By the time she had mellowed out and finished her sobfest there was only 15 minutes left in practice. I suggested we cut our losses and go home. She hopped in the pool and completed her practice. With a smile on her face. Her heart still heavy…

She has since added two practices with the next group up. She is enjoying being pushed but still quite lonely. She is one of the few female swimmers in her age group at our site. She doesn’t have anyone she is trying to beat. Or anyone trying to beat her. She thrives on having both. While she needs girls to push her competitively, she needs friends more. Swimming is a very isolating sport. Some kids thrive in the solitude. Others like Grace need friends to go to the mall with after practice.

She is hanging on right now. She is working hard and has some lofty goals. I’m hoping that a few good races to kick off the season will fuel her for the time being. That being said, I’m kidding myself if I don’t accept that change may be on the horizon for us.

3 thoughts on “The MOTHER of all meltdowns

  1. Dear flylikeagirl parent,

    Thank you for sharing this. We too have seen many changes this season. Our head coach left our club for a great opportunity. With that all of our senior group split up and went to different clubs.
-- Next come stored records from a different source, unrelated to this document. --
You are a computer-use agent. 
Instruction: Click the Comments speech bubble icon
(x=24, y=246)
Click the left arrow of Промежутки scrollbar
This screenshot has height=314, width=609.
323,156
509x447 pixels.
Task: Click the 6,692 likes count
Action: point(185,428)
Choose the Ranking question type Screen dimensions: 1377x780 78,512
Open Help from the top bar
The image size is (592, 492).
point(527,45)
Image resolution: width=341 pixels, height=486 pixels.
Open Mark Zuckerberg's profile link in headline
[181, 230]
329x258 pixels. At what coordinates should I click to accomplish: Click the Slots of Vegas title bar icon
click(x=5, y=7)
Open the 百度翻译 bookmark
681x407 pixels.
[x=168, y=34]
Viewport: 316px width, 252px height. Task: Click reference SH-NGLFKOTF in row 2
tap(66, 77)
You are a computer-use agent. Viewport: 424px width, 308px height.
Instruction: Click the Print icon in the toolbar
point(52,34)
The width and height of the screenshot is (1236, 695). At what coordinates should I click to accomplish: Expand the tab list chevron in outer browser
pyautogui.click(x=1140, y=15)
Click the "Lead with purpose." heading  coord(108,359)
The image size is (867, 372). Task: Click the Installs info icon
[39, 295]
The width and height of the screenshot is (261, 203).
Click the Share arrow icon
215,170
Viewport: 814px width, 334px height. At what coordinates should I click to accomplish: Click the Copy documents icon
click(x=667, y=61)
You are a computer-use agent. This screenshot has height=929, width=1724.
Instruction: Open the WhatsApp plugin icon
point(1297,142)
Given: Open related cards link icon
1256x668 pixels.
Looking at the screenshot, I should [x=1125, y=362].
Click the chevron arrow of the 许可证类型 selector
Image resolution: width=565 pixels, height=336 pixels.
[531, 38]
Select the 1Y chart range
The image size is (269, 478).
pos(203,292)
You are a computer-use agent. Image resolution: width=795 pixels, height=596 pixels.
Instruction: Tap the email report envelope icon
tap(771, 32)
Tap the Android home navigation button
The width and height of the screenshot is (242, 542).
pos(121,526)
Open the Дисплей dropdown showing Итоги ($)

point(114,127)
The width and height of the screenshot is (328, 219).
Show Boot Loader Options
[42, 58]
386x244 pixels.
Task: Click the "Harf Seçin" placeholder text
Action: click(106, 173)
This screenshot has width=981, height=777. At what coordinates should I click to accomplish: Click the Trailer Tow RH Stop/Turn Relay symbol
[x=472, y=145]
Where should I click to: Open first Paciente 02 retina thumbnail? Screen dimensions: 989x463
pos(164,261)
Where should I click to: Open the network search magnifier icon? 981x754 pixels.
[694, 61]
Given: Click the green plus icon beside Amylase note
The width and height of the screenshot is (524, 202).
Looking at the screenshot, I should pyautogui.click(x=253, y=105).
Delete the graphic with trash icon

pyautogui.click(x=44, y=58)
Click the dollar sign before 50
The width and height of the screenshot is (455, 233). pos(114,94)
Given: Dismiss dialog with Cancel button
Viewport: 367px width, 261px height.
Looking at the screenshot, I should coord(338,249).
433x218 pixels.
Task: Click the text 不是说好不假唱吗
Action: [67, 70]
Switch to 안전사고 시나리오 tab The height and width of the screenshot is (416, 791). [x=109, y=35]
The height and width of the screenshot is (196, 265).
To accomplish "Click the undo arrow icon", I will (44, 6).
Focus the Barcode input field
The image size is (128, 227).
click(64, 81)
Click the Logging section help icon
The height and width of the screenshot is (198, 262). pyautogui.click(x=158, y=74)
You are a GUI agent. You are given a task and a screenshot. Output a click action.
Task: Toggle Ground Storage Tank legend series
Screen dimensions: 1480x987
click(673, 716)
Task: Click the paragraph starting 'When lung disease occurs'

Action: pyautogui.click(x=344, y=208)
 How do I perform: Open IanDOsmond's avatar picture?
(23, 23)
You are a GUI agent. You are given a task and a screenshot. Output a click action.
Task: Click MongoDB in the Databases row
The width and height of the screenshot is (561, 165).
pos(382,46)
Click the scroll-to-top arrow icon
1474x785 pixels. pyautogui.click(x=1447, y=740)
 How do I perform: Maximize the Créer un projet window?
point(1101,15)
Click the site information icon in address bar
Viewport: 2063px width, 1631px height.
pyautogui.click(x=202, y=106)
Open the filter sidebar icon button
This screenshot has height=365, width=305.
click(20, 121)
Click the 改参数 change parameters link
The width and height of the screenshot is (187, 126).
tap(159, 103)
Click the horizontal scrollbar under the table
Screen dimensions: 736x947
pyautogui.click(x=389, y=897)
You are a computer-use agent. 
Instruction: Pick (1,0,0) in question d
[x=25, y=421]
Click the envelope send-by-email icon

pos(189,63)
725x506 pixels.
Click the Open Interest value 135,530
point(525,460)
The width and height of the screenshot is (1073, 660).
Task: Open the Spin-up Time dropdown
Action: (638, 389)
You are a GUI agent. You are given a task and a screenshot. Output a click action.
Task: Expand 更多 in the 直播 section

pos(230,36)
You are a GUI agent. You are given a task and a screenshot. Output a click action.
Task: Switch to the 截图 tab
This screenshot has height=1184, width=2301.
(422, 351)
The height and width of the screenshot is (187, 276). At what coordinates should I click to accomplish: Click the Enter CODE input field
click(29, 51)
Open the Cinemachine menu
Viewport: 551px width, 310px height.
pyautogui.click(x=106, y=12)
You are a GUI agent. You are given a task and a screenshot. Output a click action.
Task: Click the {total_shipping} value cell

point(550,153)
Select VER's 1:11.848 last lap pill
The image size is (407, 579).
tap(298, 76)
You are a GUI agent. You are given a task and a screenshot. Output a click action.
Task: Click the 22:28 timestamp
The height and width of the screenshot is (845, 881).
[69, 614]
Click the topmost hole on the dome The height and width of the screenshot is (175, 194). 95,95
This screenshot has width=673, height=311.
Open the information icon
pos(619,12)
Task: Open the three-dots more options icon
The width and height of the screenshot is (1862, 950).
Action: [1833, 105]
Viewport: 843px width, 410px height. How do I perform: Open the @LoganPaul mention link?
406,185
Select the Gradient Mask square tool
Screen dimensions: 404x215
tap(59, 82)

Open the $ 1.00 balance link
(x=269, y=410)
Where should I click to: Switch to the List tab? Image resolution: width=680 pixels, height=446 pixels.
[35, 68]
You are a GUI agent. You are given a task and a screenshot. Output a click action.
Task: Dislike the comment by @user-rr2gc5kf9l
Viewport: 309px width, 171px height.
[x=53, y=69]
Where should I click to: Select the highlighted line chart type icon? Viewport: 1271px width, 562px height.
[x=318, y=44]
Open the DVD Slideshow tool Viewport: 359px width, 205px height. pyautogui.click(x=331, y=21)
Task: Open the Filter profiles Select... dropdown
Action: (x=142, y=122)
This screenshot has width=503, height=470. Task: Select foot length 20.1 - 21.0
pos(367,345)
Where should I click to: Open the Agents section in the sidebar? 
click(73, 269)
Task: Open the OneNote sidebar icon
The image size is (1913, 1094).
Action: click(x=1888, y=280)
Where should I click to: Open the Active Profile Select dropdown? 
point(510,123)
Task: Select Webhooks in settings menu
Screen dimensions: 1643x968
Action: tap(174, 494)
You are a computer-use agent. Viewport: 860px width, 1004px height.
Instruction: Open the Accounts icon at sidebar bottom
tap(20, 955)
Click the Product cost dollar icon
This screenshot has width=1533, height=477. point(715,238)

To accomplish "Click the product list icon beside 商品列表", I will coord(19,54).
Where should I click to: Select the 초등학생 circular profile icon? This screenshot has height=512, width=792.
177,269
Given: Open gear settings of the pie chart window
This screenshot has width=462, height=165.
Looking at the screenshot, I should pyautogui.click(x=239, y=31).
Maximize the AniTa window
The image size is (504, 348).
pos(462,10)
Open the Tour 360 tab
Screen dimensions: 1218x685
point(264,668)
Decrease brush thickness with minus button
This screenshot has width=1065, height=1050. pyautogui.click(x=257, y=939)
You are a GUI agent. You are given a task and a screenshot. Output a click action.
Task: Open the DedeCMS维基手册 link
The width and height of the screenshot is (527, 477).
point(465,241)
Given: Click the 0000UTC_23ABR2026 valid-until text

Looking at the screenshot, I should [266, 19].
Some followed our previous coach, while my daughter chose to move to a totally different club on her own. She too enjoys the social aspect of competitive swimming, so this was a big worry for me. I too, had many worries and sleepless nights. However, to my surprise Bronté began the season 3 weeks ago and has embraced the change and has made new friends and is loving her new coach, club and team mates. I guess as parents we worry, but in the end children are resilient and adapt.

    Thanks again for your blog. As a swimming parent, I always enjoy hearing your stories and relating to them.

    All the best to your swimmers this season.


    Sent from my iPhone


  2. The social aspect of swimming for my kids is about 90% of it. Especially for girls. My daughter is just a bit younger but I can see the hormonal drama on the horizon. If she didn’t have her swimming friends, it would be a lot harder to watch all her school friends go off to play field hockey together every afternoon. I do also think, though, that switching up teams every few years (as with babysitters and cleaning ladies) is not a bad thing.

  3. Ages 12-14. Probably the worst time for girl swimmers. Before those ages they didn’t really have a chance to have a social life, but boom all of a sudden there are other things to do than swimming. It is such a tough time. I have seen many a girl get disinterested in the sport around that time. You stop dropping all the time. Your friends are doing stuff and you can’t because you have a meet or practice or both. Some friends go onto HS and are only around part of the year. Practice is more often and longer and harder. On our team at our site we try to have the girls do things outside of swim even if it is just dinner after a meet. Heck my upcoming NYE invite list is composed of swim families for child and girl scout families for the other. We don’t really have friends unless you have a child that does an activity mine does. Because otherwise I will see once a year. But we do it for the kids. The best thing about a swim friend is at least she is always on your schedule. So even though you spent 5 days a week in the pool together for 2 hours a day and then together for 5 hours on weekend meets when you have a free weekend you might as well hang with your swim friends.